Ripple is making a major push into institutional finance with a $1.25 billion acquisition of prime brokerage firm Hidden Road, a deal that could significantly influence future demand for XRP.
Announced on April 8, the deal marks one of the largest in the crypto space to date and will make Ripple the first crypto firm to own and operate a global, multi-asset prime broker.
By folding in Ripple’s RLUSD stablecoin and tapping into the XRP Ledger for faster settlement, the acquisition could significantly boost XRP’s real-world use and with it, long-term demand.

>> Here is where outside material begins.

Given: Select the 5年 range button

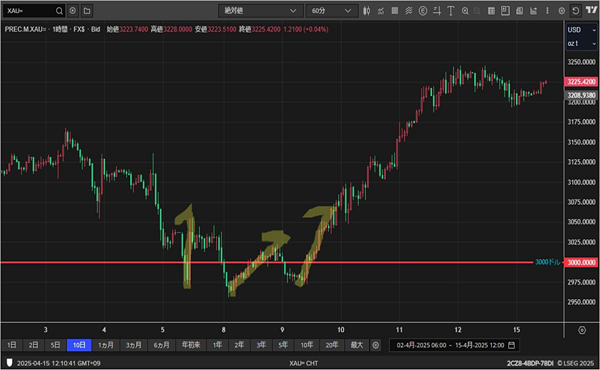Looking at the screenshot, I should [283, 345].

How Ripple’s Hidden Road acquisition could impact XRP demand
Jake Claver, Managing Director of Digital Ascension Group, broke down the significance of Ripple’s $1.25 billion acquisition of Hidden Road in a recent post on X.
Hidden Road serves over 300 institutional clients and handles $10 billion in trades daily. These trades will now be settled on the XRP Ledger, meaning financial giants such as hedge funds and market makers will require XRP to complete transactions. Even a modest shift of this daily volume to the XRPL could drive substantial demand for XRP.
Each settlement on the XRPL requires XRP, while the RLUSD stablecoin will be introduced as collateral in brokerage operations. This creates a unified ecosystem where both XRP and RLUSD are embedded into core institutional workflows.
This makes RLUSD the first stablecoin enabling cross-margining between digital assets and traditional markets. As institutional clients start using XRP and RLUSD to reduce costs and increase transaction efficiency, demand for both assets will rise in tandem.
With a $3 trillion-per-year pipeline now connected to the XRP ecosystem, Ripple has effectively laid the groundwork for mass institutional integration. As Claver puts it, the acquisition is a structural shift that could reshape the utility and valuation of XRP for years to come.

Despite the optimism, XRP was trading at $1.83, down 8% in the past 24 hours and recording a broader weekly loss of 14%.